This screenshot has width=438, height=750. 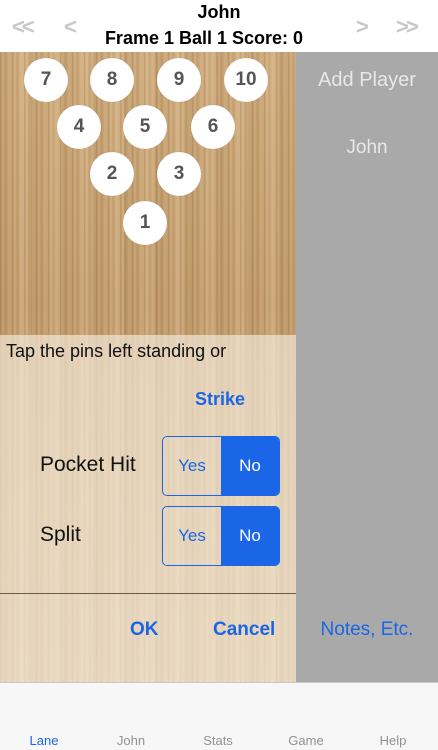 What do you see at coordinates (145, 223) in the screenshot?
I see `pin-1: 1` at bounding box center [145, 223].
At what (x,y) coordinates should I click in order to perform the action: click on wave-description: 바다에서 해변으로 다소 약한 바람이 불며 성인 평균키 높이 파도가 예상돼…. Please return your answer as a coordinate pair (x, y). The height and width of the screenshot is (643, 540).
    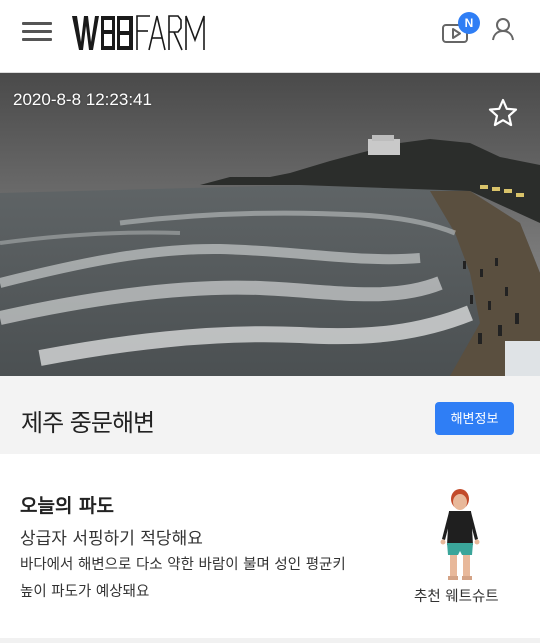
    Looking at the image, I should click on (200, 579).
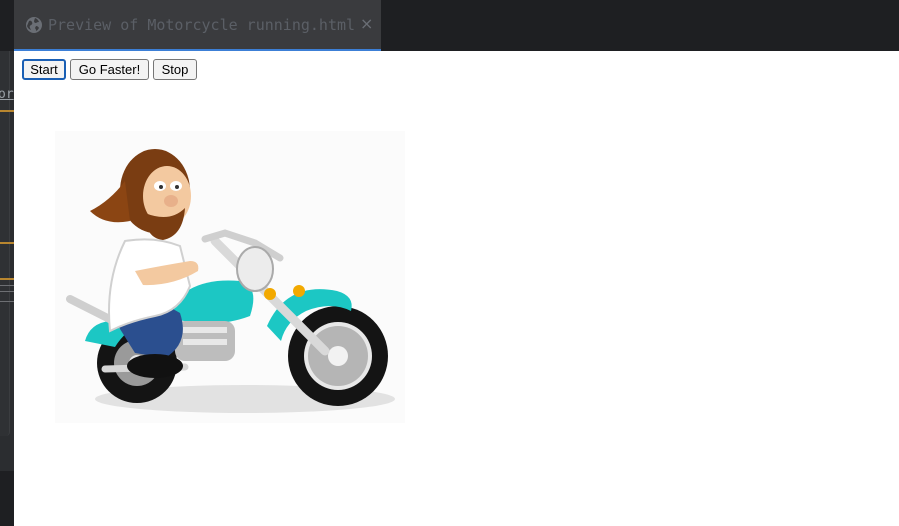 This screenshot has width=899, height=526. I want to click on front-wheel, so click(338, 356).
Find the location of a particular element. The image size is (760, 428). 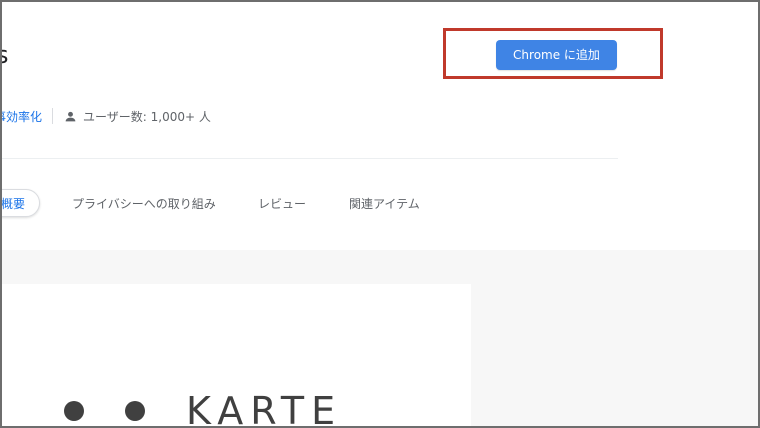

logo-wordmark: KARTE is located at coordinates (264, 408).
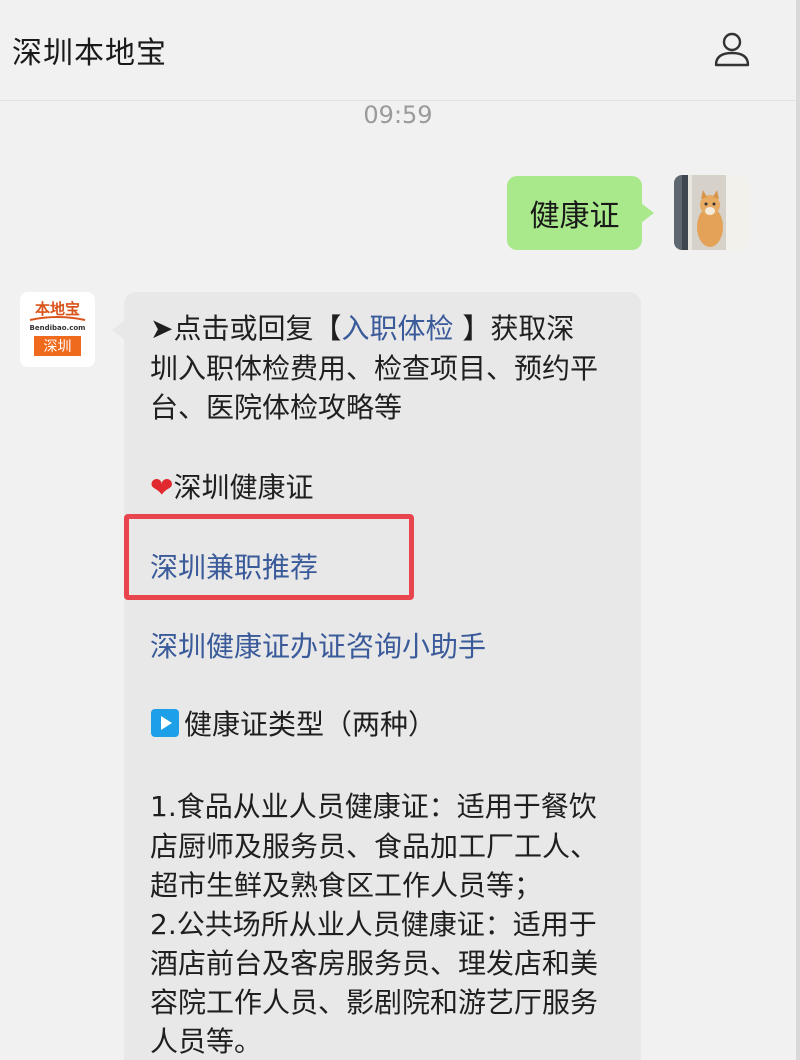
******************************
**Exercise aim:**
Put the lines of the listing above into a JSON list of strings, starting with the line that contains "Find the location" and going on through the end of the listing, with one string per line and blank lines left out. Leave the pictures out of your answer.

**Output for this task:**
[
  "Find the location of a particular element. The image size is (760, 428). ",
  "logo-wordmark: KARTE is located at coordinates (264, 408)."
]